Originally thought to be a specific JAK1/3 inhibitor, it's pleiotropic targeting in clinical trials makes it a pan-JAK inhibitor.
Although Tofacitinib does not directly target TNF, IL17 & IL1 (3 pivotal cytokines in RA, SpA and JIA respectively), it can dampen inflammation in these diseases through interrupting the positive feedback loops these pro-inflammatory cytokines (eg IL2/6/12/23) participate in.
"What the heck's a JAK?", I hear you swear, "And does it matter?"
Of course it does, otherwise the pharmas won't be spending millions developing a JAK inhibitor (if they could), or hundreds of millions to buy up the competition (if they can't). This so that they can eventually rake in the billions.
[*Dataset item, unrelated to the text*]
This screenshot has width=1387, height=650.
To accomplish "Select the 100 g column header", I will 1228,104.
JAK inhibitors are termed "small molecules", and represent the next wave of immune therapeutics. The first wave started in the 1990's with the "biologics", antibodies which bind to and inhibit cytokines, the coded messages immune cells send to other cells to crank up the war machinery and to coordinate the battle. Once cytokines dock on their specific receptors on the targeted cells, the message is relayed from the cell surface to the nucleus where the intended chain of events is initiated. JAKs are a type of such intracellular relays.
To draw an analogy from ancient Chinese warfare, cytokines are like homing pigeons relaying intelligence and instructions between the battlefront battalions and the palace. JAK and other types of intracellular signals are like battalion runners and palace eunuchs delivering the messages from the pigeons to the commander/emperor.
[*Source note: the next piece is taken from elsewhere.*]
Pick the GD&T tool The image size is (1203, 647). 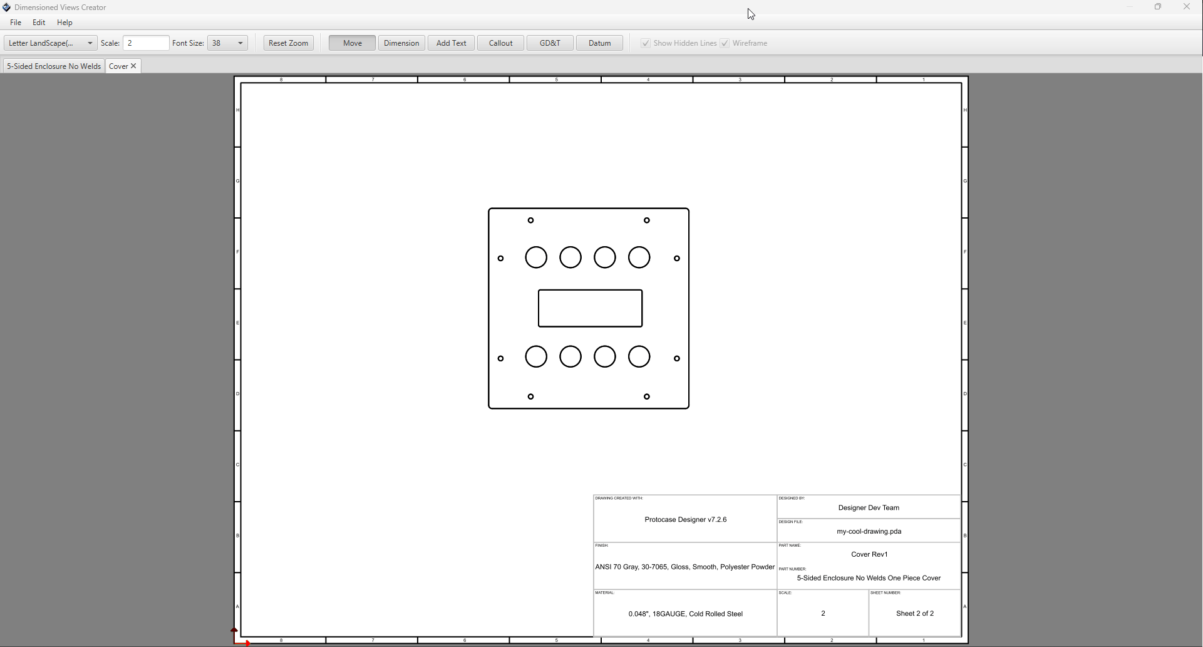[550, 43]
Small molecules have several advantages over biologics: they are easy and cheap to mass manufacture, they are not protein and can therefore be taken orally, they enter cells easily and take effect quickly, they washout much faster should toxicities develop, and they block the net information access to the nucleus (war room) regardless of the different types of cytokines (pigeons) and their respective receptors that funnel the signal through them.
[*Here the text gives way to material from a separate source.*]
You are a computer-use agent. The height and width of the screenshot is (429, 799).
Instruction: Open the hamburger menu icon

See, immunology isn't that incomprehensible, and the warfare analogy has served my understanding well so far😊
Peficitinib, like Tofacitinib, is a pan-JAK inhibitor. But as a once-daily dose, it's more convenient.
Baricitinib is also a once-daily medication, but has a narrower spectrum: inhibiting JAK1/2 preferentially, compared to Tofacitinib's stronger inhibition of JAK3/1.
JAK1 plays a bigger role in pro-inflammatory cytokines signaling, while JAK2 has a larger role in haemopoiesis. The subtle differences in preferential JAK inhibition may translate to quite different efficacy and side-effect profiles.
Filgotinib, as a selective JAK1 inhibitor, may theoretically deliver better anti-inflammatory efficacy with far less inhibition of haemopoiesis. But some dampening of myeloproliferation through JAK2 may not be that bad a thing when it comes to inflammation.
After the success of their proprietary selective JAK1 inhibitor, it is not surprising for AbbVie to abandon co-developing Filgotinib with Galapagos. The latter is now seeking Gilead Science as a suitor.